Ah ! toutes ces choses ne sont-elles pas aujourd’hui un souvenir pieux ? Car c’est là dans ce pays aromatique et argenté, aux nacres pâles, souvent brumeux comme les limbes, que le poète, en son exil, attendait l’heure la plus émouvante de sa glorieuse destinée.

Que l’auteur des sublimes Nocturnes, trouve ici, à propos de ce « Mystère composé en rythme français » avec le salut de l’admiration, le souvenir ému de l’amitié fidèle.

◆ Consigne écrite 1 ◆
Reproduisez le passage du document source de « Ah ! toutes ces » à « de l’amitié fidèle. ».
◆ Consigne écrite 2 ◆
Dans le document source, quelle œuvre de l'auteur est qualifiée de sublime ?

◆ Extrait de données ◆
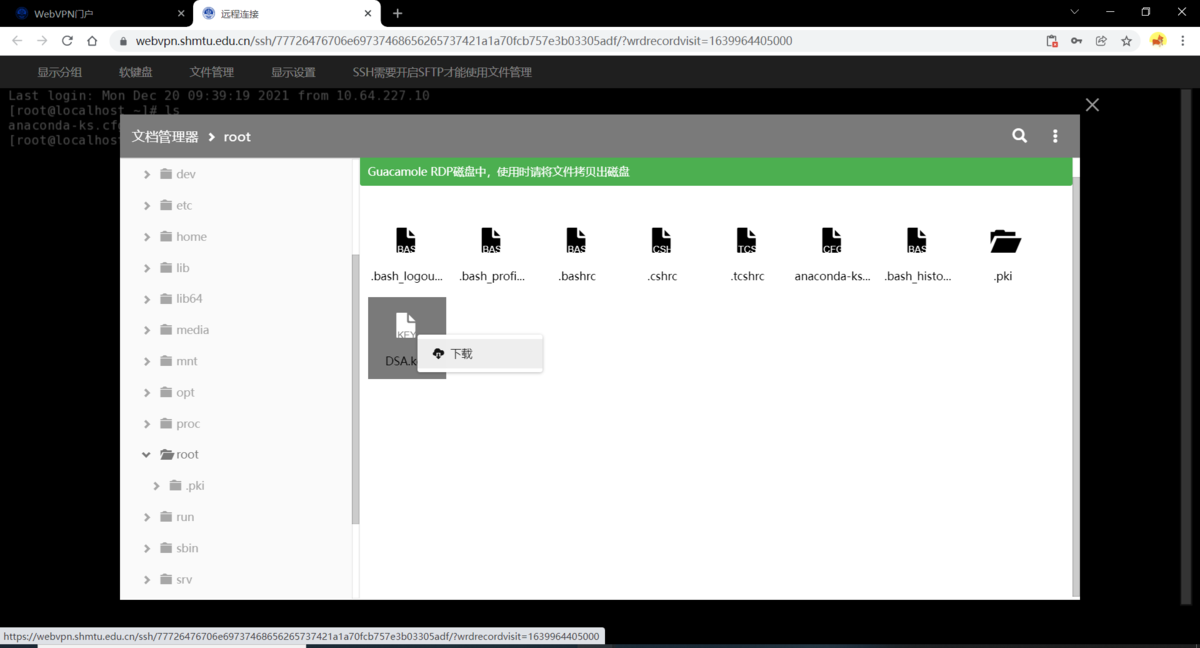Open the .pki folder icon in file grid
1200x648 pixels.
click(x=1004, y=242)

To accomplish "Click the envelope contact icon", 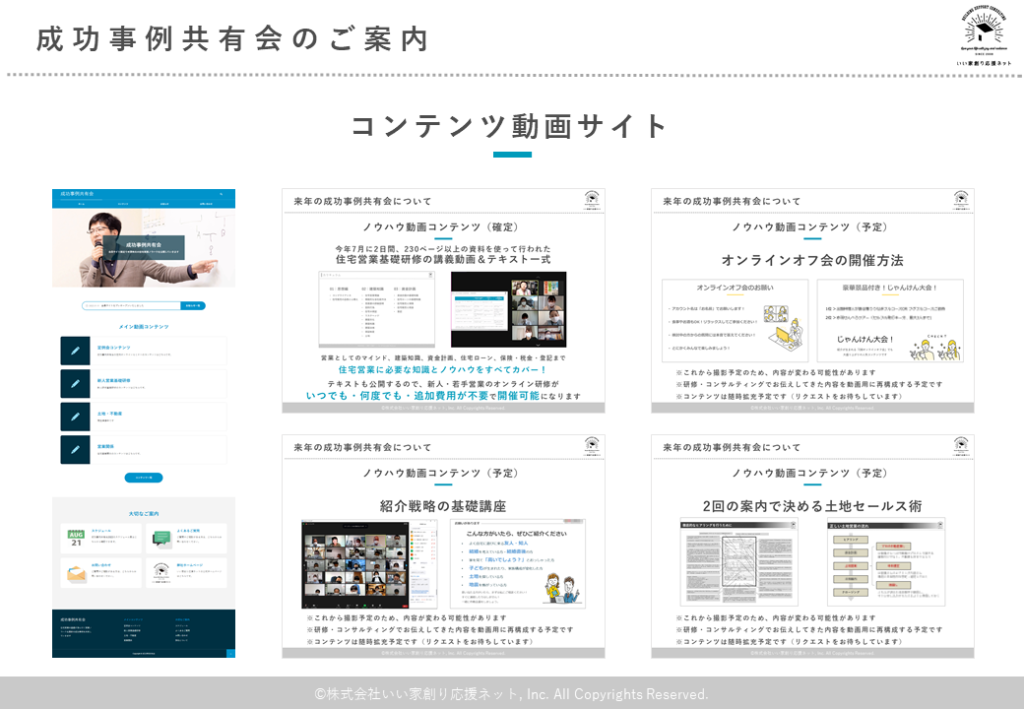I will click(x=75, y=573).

◆ Réponse finale 1 ◆
Ah ! toutes ces choses ne sont-elles pas aujourd’hui un souvenir pieux ? Car c’est là dans ce pays aromatique et argenté, aux nacres pâles, souvent brumeux comme les limbes, que le poète, en son exil, attendait l’heure la plus émouvante de sa glorieuse destinée.

Que l’auteur des sublimes Nocturnes, trouve ici, à propos de ce « Mystère composé en rythme français » avec le salut de l’admiration, le souvenir ému de l’amitié fidèle.

◆ Réponse finale 2 ◆
Les Nocturnes.